In this final week of January ten years ago, the fifth floor of the Treasury Building in Canberra was a hive of activity. Hard-working Treasury officials, including me, were putting together the 2009 Updated Economic and Fiscal Outlook in which the massive $42 billion second stimulus package, the Nation Building and Jobs Plan, was revealed. The UEFO was released the following week, on the 3rd of February 2009.
As I once explained in an interview with 612 ABC Brisbane’s Steve Austin, the rapid deterioration in Australia’s economic outlook in the December quarter of 2008 meant an updated budget outlook was necessary and needed to be prepared urgently. As a practical matter, the government urgently needed to start borrowing large sums of money to meet its massive funding requirement. It needed an updated economic and fiscal outlook to justify all the additional borrowing. And it would have needed this even if it didn’t enact a huge economic stimulus package.
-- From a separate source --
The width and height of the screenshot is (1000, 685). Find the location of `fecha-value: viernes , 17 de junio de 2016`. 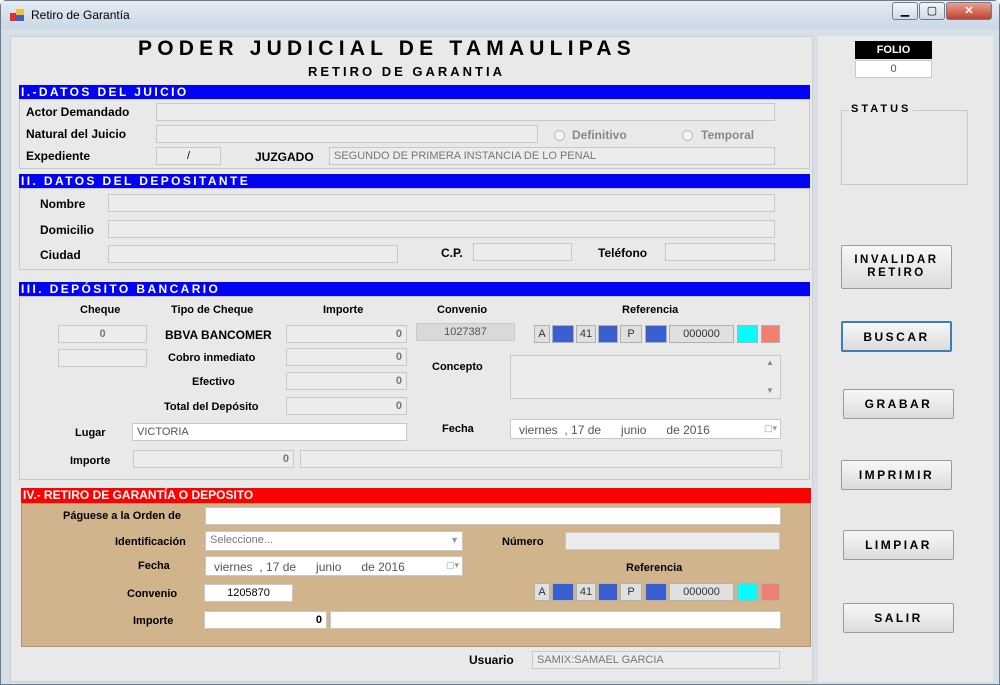

fecha-value: viernes , 17 de junio de 2016 is located at coordinates (614, 430).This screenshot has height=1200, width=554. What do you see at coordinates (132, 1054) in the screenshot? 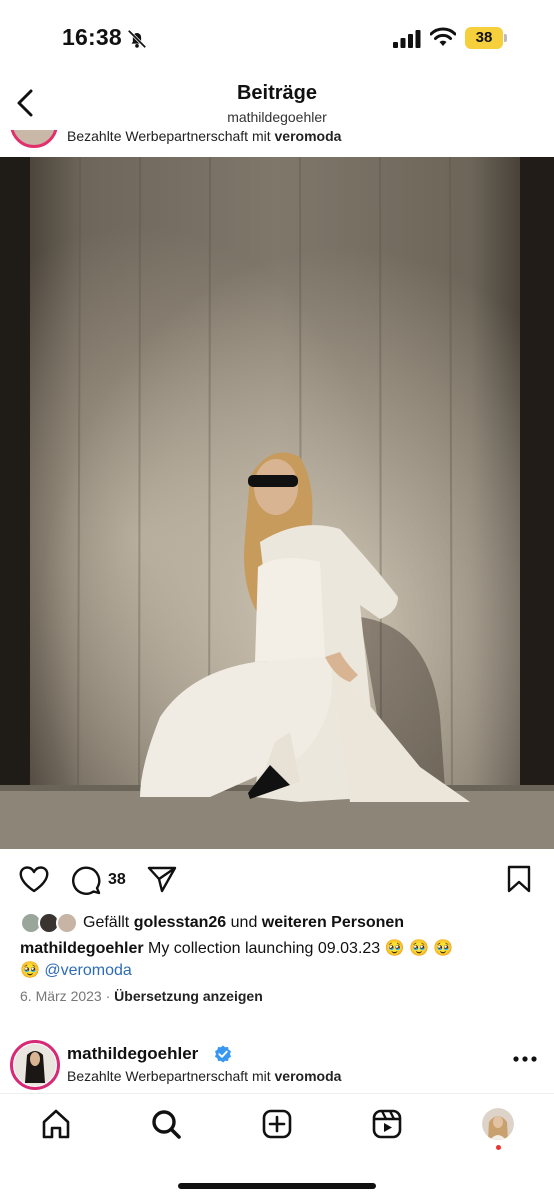
I see `post-username: mathildegoehler` at bounding box center [132, 1054].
The deterioration in forecast revenues would have driven the budget into deficit anyway.
The urgency with which the February 2009 UEFO was put together meant Treasury and Finance were unable to finalise and publish balance sheet and hence total borrowing estimates.* I still recall that, at the UEFO launch and media lock up at Parliament House, I had to tell a relatively senior journalist that, nonetheless, he could get a reasonable idea of how much the debt would increase if he added up all the deficits reported in the fiscal outlook. It had been a long time since journalists had had to report on a federal budget deficit, and I suspect many of them didn’t know what a deficit really meant!
Metaphorically, I was in the engine room during the crisis. Someone who was on the ship’s bridge was PM Rudd’s economic adviser, Dr Andrew Charlton, now of AlphaBeta, who will be speaking at an upcoming event I’m very much looking forward to, the joint ESA (Qld)-Griffith Asia Institute:
Symposium on lessons from the global financial crisis
The symposium will be held on Thursday 7 March at the Ship Inn Function Centre.** Joining Andrew Charlton will be Griffith Economics Professor Tony Makin, who has been one of the leading critics of the Rudd government’s stimulus packages. I can’t wait to hear the debate which will no doubt ensue. Also, John Simon, the head of research at the RBA, and other distinguished economists will present their views on lessons from the crisis.
I’ve heard the symposium is at least half booked, so please register soon if you’re interested. Note that, while the symposium is being held on the top floor of the Ship Inn, you will need to enter via the adjoining Griffith University building, on the right side of the Ship Inn (see photo below; credit to Jennifer Tunny).
*In my biased view, Treasury and Finance are filled with the cream of the federal public service, but the complexity of producing national financial statements across the huge beast that is the Australian government cannot be over-estimated.
**I am a current Vice President of the Economic Society of Australia (Qld).